─── ТЕКСТ ДЛЯ ЧТЕНИЯ ───

Под родными осинами лукавый реализует это так: среди ночи в комнату честной девицы лезет какая-то диковинная змея, но это не змея, это нечто из разряда медных труб: телескоп на медных заклепках, привезенный в Сибирь ученым немцем для наблюдения солнечного затмения…

И все это отнюдь не затмение разума. Это непредсказуемая российская реальность, испытываемая изумленным разумом. Фирменный прием Мартынова, личное клеймо — стилистический кульбит, логика, кусающая самое себя за хвост. Искатель руд продает на базаре диковинный прут, вонзаемый в землю для изыскания руды, — и всего-то "за три рубли". В ответ — формула Игнашки — апофеоз мартыновского интеллектуализма:

"Коль прут сей видит вглубь земли, так он не стоит три рубли, а коль он стоит три рубли, так он не видит вглубь земли" .

После этого патетика может сколько угодно трубить, а "сибирский отдаленный край" — грезить о светлом будущем, но капля трезвящего яда уже пущена в этот пьянящий взвар, и кружевная пена стиха, виртуозно подгоняемого то под купецкую непредсказуемую дурь, то под студиозное умничанье в духе XVIII века (вплоть до мастерской силлабики), — все бурлит вокруг камня, с философской невозмутимостью водруженного в центр этого действа. "Непостижимо для ума на свете многое весьма" .

Пока такое бурление духа остается веселой игрой, оно сходит "ярому шутнику" с рук. Он может пройтись вслед за Исаковским вдоль деревни, от избы и до избы, повторив это путешествие в следующем стиле: "И есть города и селенья в стране телеграфных столбов, гулянья и увеселенья в стране телеграфных столбов" .

Но всякое соприкосновение этих дразняще-ироничных гуляний-увеселений с реальными делами партии и народа, посылающих лучших сынов на освоение Сибири, чревато коротким замыканием.

Тучи сгущаются. Мартынов чувствует приближение грозы. "Вот и ласточка вьется в саду на свою, на мою ли беду… Облака в сорок пятом году!" . В этом победном году Мартынов издает в Омске книгу стихов "Эрцинский лес", она-то и переполняет терпение властей. Отвечать приходится по совокупности за всё написанное: Мартынов обвинен… в мистицизме (слава богу, что уже не в контрреволюции, как за десяток лет до того). "Сибирская берлога" более не спасает: Мартынова уже слишком хорошо знают за пределами Сибири — после разгромной кампании в критике поэт Леонид Мартынов на целое десятилетие оказывается в глухом запрете.

───

*ЗАДАНИЕ 1*: В чём, согласно тексту о Леониде Мартынове, обвинили поэта после выхода книги «Эрцинский лес»?
*ЗАДАНИЕ 2*: Перепечатайте без изменений отрывок из текста о Леониде Мартынове: начните со слов «Пока такое бурление» и остановитесь после слов «чревато коротким замыканием.».
*ЗАДАНИЕ 3*: Пожалуйста, допишите продолжение текста о Леониде Мартынове, начиная сразу после его последнего предложения.

─── ИСХОДНЫЕ ДАННЫЕ ───

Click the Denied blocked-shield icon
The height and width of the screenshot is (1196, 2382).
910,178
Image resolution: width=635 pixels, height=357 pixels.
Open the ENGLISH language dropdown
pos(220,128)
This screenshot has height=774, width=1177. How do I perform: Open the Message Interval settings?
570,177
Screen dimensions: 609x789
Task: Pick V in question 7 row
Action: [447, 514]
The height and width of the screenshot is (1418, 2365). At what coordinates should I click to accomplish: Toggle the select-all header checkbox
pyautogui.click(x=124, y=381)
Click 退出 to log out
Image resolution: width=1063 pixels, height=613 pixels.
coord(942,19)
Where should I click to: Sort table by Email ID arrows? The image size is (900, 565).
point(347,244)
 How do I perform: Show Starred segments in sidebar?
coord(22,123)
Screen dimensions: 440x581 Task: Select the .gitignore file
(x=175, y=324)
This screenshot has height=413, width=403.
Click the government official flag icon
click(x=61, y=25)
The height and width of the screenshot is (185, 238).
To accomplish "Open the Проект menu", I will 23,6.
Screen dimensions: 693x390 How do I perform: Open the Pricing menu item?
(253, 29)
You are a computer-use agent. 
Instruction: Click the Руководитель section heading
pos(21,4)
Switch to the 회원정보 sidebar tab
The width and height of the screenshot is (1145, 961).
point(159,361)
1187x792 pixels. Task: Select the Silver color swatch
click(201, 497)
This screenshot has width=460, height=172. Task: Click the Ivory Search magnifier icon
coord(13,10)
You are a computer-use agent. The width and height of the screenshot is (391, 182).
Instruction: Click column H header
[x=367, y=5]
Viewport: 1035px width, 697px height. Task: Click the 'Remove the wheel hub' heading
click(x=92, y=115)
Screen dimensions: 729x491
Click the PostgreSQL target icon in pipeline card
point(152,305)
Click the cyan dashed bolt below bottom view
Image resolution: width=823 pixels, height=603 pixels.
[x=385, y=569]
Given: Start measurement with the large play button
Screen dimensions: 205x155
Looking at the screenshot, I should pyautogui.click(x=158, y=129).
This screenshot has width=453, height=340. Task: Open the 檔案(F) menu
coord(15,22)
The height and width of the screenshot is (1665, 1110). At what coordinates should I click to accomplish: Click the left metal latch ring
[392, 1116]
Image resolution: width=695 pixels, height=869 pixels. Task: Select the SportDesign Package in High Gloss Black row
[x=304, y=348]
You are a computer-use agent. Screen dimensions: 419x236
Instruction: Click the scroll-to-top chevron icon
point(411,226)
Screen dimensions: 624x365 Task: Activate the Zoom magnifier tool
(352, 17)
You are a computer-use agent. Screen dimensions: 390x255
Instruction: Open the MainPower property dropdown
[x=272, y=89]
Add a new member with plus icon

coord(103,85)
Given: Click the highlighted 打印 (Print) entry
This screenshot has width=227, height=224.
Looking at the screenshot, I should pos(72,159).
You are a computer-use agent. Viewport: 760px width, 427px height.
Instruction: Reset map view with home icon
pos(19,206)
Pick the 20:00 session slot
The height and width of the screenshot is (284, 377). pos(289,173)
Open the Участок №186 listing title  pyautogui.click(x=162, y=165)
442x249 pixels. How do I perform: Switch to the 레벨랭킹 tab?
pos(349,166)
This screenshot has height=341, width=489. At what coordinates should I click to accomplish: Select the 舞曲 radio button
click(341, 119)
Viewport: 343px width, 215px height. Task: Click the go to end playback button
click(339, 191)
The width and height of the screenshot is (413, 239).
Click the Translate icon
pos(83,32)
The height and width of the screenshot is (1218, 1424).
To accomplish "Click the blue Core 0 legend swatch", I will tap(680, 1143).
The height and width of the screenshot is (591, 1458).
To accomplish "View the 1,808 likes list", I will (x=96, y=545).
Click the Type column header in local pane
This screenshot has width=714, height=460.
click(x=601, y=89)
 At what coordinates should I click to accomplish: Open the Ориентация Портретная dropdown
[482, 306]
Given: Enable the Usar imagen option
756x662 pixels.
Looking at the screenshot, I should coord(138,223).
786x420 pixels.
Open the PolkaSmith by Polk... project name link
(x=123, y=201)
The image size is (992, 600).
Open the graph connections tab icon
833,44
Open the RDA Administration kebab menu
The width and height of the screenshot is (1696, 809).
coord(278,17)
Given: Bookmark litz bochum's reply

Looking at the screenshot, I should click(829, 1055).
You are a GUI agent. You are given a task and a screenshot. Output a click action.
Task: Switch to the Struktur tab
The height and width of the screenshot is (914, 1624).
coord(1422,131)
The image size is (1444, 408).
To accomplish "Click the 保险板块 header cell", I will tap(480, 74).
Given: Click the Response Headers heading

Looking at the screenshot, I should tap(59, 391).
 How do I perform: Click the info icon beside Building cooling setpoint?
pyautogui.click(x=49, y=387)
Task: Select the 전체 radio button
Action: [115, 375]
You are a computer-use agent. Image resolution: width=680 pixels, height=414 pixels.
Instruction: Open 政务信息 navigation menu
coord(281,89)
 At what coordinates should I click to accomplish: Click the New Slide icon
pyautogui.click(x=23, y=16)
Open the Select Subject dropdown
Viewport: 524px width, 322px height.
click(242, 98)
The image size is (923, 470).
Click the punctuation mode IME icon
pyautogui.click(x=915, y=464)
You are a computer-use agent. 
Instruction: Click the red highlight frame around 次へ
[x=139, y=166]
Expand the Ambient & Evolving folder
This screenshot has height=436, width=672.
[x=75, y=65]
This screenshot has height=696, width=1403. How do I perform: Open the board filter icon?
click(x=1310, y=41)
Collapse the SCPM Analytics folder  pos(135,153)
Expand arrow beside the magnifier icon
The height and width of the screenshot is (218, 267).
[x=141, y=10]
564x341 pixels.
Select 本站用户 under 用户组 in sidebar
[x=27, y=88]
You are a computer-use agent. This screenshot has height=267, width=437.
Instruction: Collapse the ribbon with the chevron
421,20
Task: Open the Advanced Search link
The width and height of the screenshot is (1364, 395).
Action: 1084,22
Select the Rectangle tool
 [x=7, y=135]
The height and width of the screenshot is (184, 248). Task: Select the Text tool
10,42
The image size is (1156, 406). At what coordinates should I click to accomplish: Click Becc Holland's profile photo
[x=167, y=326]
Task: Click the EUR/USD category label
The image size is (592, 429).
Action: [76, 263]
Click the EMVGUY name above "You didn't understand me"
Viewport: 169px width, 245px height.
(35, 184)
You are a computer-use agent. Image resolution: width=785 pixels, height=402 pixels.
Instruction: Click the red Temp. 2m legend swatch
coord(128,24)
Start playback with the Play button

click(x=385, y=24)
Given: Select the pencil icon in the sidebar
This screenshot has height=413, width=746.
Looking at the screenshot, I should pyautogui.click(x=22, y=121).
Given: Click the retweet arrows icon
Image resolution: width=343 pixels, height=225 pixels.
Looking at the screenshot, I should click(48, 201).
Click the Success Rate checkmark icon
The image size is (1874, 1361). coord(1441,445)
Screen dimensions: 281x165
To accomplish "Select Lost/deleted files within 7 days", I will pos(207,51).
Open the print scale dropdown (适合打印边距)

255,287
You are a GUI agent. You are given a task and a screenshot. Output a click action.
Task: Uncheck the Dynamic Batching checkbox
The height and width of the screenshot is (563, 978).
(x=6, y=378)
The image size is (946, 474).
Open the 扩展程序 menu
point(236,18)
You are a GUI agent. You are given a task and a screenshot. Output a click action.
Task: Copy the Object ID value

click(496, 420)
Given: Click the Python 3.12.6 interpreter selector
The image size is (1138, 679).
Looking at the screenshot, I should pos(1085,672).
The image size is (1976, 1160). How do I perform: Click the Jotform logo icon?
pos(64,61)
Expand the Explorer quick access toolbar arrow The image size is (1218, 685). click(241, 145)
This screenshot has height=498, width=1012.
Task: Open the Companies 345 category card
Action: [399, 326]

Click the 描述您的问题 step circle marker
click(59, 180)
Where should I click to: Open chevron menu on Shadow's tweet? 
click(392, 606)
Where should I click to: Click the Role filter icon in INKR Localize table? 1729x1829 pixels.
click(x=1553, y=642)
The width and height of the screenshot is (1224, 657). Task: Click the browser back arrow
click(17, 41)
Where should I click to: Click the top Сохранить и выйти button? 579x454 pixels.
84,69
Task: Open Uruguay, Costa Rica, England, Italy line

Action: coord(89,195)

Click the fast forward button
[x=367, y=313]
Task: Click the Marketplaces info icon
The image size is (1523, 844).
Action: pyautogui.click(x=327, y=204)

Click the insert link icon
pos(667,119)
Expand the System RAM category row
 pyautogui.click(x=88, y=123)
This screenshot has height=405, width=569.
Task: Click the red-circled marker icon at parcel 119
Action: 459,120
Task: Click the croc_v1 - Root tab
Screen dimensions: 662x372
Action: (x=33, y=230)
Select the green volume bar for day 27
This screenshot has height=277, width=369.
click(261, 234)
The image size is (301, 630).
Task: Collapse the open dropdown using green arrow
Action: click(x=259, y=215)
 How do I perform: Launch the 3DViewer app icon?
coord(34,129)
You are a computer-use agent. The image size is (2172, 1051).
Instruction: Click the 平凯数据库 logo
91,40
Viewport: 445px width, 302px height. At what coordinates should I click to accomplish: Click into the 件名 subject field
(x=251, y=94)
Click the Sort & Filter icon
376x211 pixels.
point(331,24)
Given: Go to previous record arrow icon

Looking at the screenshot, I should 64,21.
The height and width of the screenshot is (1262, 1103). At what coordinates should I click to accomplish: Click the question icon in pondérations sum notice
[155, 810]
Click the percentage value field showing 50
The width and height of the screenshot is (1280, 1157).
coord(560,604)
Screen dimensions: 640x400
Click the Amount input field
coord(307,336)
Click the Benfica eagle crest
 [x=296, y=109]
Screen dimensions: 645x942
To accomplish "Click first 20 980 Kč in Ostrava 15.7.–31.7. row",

───

*ОТВЕТ 1*: В мистицизме.

*ОТВЕТ 2*:
Пока такое бурление духа остается веселой игрой, оно сходит "ярому шутнику" с рук. Он может пройтись вслед за Исаковским вдоль деревни, от избы и до избы, повторив это путешествие в следующем стиле: "И есть города и селенья в стране телеграфных столбов, гулянья и увеселенья в стране телеграфных столбов" .

Но всякое соприкосновение этих дразняще-ироничных гуляний-увеселений с реальными делами партии и народа, посылающих лучших сынов на освоение Сибири, чревато коротким замыканием.

*ОТВЕТ 3*:
И здесь начинается сага о сибирском характере. Во-первых, Мартынов, отрезанный от читателей, не только не перестает писать, но с удвоенной энергией продолжает. В стол. Во-вторых, работая в стол, он не только не обнаруживает признаков покаяния, но упрямо гнет свое, доказывая, что после зимы непременно наступает весна, и никаким силам не дано отменить эту природную неотвратимость. (Смысл метафоры прозрачен, потому что "зима" — то самое время года, в которое вморожен поэт). И, в-третьих, в 1947 году, то есть в самом начале "срока" он — в развитие этой метеометафоры — пишет следующее стихотворение:

"Когда январь Семнадцатого года вдруг изошел февральскою метелью, чтоб обернуться мартом с красным бантом и отступить, и место дать апрелю, и маю, и июню, и июлю, и августу, когда не от прохлады, а без пощады листья пламенели, чтоб сквозь сентябрь, сметая все преграды, пришел Октябрь в распахнутой шинели".

Не фантастика ли? В стол пишется стихотворение, номинально вполне официозное, и не ради выхода из запрета, а без всякой на то надежды! Николай Тихонов всю жизнь писал в стол, но он прятал туда то, что никак не влезало в ворота идеологии, а Леонид Мартынов пишет в стол то, что, казалось бы, совпадает с идеологической матрицей!

Да в том-то и дело, что внешне, может, и совпадает, да продиктовано абсолютно независимым духовным поиском, и к тому же вряд ли способно обмануть идеологических караульных 1947 года, отлично знающих, что во всей прежней лирике Мартынова советские символы можно пересчитать по пальцам одной руки .

То, что символы появляются у позднего Мартынова, — например, стихи о Ленине, каковых не найдешь в его ранней лирике (хотя искреннюю любовь к вождю он испытывал с юности), — акт внутренней эволюции, которую я не решился бы назвать "отмобилизованностью". Это работа того самого интеллекта, который шутил с невменяемой реальностью и иногда бесновался вместе с нею, — глубинная работа, которая помогла Мартынову не только пережить "темное" для него послевоенное десятилетие, но и ярко вспыхнуть в момент, когда после развенчания умершего Сталина он вдруг вернулся на литературный небосклон.

Это поэтическое светило взошло уже на моей читательской памяти: мы подхватывали мартыновские строчки, они звучали набатом в унисон Первой Оттепели, в тепле которой отогревалось, разогревалось, перегревалось мое конфирмованное Двадцатым съездом поколение — последние советские идеалисты. Мы читали:

"Вода благоволила литься! Она блистала столь чиста, что — ни напиться, ни умыться. И это было неспроста. Ей не хватало ивы, тала и горечи цветущих лоз. Ей водорослей не хватало и рыбы, жирной от стрекоз. Ей не хватало быть волнистой, ей не хватало течь везде. Ей жизни не хватало — чистой, дистиллированной воде!"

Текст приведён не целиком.